There is good side of the RSS coming to power with a massive support of the Shudra/Dalit/Adivasi forces to see where it takes the country from power. What it can do to the constitution that gave basic democratic rights to the productive masses. From outside power, it was carrying anti-Muslim agenda with credibility because the masses have not seen what it will do from power. The secular nationalists did not allow the discourse of Hindutva or Hinduism to come to the central stage.

The Congress top leaders (they too are Dwija) now are writing and speaking that they are Hindu not Hindutva. The Shudra/OBCs mainly are at a crossroad, while the intellectual Dalits are saying that we have our Ambedkarite Navayana Buddhism. The Adivasis still have a space to embrace any religion and also use reservations and so on. The Shudra/OBCs have not yet produced many globally exposed English educated intellectuals to study the Hindutva or even Hindu Dwija designs.

The farmers movement only has shown, as it was the greatest movement in the known Indian history of food producers to challenge, rather successfully in spite of 750 deaths, the mighty ruling RSS, which is claiming that it is the biggest organization in the world, what it would be without their support. The RSS can celebrate its right-wing centralized strength like the left centralized strength of the communist party of China, but the caste system that its ancient ancestors constructed will also do something that they never anticipated.

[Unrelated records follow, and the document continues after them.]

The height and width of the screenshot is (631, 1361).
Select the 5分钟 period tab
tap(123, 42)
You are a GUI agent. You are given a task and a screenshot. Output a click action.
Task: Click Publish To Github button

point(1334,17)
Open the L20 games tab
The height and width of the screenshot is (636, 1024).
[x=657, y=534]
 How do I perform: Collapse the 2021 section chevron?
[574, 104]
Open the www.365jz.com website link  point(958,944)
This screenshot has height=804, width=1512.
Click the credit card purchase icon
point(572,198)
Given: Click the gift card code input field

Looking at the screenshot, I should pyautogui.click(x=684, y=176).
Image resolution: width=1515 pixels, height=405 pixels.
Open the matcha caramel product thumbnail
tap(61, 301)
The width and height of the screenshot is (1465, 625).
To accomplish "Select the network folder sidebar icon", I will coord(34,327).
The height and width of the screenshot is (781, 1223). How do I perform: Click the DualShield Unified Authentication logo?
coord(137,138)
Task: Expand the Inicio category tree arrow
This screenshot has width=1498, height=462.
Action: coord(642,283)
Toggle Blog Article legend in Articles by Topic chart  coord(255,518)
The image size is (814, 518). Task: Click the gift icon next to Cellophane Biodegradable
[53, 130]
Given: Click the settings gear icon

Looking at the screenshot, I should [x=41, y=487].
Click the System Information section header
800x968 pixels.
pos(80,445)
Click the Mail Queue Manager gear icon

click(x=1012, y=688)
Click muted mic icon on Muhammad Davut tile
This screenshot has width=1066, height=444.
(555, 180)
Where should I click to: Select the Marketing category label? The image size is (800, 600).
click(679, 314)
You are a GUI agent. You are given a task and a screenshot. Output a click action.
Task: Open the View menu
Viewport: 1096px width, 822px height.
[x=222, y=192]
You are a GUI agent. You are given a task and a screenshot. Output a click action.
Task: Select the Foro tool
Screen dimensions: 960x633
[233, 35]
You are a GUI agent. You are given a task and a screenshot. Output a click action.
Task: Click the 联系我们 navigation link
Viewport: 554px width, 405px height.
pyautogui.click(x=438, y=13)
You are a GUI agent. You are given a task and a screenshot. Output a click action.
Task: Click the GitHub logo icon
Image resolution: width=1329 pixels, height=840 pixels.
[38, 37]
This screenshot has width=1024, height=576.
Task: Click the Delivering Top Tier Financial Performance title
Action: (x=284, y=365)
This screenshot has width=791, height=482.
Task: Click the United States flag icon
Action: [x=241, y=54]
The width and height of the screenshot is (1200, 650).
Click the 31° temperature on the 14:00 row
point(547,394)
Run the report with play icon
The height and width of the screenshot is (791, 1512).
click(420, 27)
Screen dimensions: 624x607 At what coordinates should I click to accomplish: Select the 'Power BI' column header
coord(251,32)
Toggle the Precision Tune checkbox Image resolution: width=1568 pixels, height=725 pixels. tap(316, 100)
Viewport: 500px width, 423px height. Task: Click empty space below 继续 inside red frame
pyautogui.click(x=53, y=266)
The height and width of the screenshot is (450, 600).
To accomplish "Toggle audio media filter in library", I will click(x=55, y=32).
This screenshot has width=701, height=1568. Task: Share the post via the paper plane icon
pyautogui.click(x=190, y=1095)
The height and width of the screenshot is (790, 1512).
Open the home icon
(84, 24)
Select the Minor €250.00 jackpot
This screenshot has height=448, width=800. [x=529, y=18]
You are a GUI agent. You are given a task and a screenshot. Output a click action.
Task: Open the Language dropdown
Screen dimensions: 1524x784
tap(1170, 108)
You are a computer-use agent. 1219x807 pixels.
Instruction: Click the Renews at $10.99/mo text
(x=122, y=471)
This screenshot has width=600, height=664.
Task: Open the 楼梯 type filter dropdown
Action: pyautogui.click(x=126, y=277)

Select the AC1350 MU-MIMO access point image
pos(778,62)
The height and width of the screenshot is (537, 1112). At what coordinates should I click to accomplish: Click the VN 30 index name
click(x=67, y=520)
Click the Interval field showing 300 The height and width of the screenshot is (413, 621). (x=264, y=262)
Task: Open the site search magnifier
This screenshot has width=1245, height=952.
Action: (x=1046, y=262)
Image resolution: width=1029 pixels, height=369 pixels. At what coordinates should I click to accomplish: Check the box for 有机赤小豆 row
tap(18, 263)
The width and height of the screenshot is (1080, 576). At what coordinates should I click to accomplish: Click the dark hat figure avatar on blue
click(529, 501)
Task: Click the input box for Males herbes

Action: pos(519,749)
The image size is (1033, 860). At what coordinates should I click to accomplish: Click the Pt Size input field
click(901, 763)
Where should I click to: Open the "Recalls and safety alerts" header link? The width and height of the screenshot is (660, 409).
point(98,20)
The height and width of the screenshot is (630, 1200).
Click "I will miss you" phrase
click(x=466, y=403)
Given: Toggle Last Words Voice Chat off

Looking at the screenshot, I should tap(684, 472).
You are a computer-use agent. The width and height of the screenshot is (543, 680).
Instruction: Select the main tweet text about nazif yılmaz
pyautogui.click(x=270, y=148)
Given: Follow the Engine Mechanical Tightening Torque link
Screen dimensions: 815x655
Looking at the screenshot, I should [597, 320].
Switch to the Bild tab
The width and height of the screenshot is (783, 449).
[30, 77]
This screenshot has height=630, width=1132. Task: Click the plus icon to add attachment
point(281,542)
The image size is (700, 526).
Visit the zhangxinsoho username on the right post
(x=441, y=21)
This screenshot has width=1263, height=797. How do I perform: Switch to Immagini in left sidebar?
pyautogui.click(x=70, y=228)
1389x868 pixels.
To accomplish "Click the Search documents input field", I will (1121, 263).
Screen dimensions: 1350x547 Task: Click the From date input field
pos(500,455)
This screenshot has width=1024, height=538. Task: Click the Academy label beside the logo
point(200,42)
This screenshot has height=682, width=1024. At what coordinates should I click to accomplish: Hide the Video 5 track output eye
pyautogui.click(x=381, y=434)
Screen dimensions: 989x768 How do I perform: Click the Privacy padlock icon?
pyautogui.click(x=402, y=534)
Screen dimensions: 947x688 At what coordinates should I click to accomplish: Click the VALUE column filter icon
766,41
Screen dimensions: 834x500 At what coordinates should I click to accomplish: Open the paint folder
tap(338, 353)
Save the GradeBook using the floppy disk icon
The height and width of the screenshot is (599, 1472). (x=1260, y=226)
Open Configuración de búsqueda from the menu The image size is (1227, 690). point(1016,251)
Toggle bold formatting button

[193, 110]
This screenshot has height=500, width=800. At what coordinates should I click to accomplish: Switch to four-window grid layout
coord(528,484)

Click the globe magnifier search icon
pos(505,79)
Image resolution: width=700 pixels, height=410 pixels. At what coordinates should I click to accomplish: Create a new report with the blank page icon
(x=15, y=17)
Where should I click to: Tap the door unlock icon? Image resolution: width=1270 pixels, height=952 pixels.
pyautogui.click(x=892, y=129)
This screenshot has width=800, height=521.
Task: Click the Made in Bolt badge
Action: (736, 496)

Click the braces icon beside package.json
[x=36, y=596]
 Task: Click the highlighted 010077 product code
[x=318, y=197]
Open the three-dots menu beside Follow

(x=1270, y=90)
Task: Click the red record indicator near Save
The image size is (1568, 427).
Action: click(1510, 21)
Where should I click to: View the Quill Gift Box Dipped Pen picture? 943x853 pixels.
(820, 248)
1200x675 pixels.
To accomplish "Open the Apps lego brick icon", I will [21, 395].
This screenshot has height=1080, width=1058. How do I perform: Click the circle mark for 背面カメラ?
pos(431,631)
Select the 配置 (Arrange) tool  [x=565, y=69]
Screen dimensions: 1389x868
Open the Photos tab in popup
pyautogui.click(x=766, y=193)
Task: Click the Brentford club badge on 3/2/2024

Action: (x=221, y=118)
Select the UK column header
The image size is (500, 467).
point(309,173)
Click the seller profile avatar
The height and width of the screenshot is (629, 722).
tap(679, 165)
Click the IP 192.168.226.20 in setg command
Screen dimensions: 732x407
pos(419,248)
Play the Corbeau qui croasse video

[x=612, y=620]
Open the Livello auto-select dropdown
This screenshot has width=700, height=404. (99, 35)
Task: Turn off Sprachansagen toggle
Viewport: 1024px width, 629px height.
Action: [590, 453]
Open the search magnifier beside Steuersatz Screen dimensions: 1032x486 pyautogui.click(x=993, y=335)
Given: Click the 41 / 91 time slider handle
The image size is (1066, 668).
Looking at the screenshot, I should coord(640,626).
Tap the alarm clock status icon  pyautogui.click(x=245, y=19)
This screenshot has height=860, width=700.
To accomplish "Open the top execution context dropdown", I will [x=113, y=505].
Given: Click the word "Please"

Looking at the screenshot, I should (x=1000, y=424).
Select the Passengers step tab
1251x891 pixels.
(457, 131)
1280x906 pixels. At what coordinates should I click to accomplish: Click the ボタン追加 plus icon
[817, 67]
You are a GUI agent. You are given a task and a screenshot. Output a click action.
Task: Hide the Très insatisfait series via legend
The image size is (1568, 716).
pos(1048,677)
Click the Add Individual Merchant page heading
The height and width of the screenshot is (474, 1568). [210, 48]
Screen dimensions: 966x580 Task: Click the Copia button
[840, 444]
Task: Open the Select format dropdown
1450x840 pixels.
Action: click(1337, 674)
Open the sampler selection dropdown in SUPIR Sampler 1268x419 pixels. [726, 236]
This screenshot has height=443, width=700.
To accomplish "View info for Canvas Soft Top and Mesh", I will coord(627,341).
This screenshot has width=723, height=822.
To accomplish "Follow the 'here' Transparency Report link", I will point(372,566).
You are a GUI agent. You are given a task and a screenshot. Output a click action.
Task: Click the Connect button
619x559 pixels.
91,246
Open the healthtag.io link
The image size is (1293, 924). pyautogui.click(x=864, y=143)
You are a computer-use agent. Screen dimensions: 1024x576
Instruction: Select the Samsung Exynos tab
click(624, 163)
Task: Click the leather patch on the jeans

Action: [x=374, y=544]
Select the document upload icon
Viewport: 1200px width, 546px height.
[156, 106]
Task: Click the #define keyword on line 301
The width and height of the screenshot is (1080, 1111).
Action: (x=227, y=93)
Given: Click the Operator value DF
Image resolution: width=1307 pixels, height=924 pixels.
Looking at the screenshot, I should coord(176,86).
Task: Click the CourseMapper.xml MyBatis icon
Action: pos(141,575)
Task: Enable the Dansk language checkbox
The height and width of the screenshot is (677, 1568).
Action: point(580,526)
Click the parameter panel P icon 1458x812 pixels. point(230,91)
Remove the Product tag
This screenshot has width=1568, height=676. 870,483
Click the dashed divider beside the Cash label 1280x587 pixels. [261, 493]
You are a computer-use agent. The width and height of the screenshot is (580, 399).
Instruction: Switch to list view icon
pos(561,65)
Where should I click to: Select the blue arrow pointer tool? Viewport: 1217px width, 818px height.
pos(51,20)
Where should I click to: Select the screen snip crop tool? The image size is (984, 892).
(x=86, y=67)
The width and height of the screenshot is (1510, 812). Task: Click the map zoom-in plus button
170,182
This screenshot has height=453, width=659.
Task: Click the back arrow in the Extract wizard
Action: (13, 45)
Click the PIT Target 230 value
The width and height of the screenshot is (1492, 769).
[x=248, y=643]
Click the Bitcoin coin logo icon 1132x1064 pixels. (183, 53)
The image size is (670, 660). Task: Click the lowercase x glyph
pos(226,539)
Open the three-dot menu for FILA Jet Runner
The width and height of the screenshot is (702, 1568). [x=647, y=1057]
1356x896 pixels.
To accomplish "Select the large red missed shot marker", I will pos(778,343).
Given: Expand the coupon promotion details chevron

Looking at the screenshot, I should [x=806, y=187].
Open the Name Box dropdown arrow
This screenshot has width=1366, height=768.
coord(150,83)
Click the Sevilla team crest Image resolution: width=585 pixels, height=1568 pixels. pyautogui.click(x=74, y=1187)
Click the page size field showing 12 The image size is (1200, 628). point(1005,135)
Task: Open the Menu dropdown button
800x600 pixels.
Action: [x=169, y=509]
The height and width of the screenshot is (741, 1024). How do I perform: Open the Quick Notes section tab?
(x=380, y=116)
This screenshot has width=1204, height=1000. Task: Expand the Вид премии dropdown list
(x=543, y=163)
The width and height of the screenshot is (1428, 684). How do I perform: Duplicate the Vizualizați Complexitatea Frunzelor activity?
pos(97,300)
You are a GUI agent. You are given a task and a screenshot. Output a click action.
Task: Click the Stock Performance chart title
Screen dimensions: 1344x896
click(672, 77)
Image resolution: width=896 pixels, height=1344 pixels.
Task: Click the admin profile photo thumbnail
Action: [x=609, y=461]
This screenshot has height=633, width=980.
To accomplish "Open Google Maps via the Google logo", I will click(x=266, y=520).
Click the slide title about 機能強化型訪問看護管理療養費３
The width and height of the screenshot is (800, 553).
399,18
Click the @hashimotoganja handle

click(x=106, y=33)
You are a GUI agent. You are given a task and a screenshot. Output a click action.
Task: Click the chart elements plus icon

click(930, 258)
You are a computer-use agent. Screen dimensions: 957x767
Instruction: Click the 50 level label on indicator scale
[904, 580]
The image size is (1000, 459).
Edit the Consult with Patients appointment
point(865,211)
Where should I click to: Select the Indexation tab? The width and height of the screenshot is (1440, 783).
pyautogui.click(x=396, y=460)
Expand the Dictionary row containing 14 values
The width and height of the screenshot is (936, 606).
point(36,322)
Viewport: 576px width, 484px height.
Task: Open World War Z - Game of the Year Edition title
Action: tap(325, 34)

The communist parties took 34 years from power in West Bengal to crumble completely. But power was its way for fall not to rise. The RSS is in power now. Let us wait and see what will happen to it too.

(Author: Kancha Ilaiah Shepherd is a political theorist, social activist and author. His most known books are Why I am Not a Hindu—A Shudra Critique of Hindutva philosophy, Culture and Political Economy, and Post-Hindu India—A Discourse in Dalitbahujan Socio-Spiritual and Scientific Revolution)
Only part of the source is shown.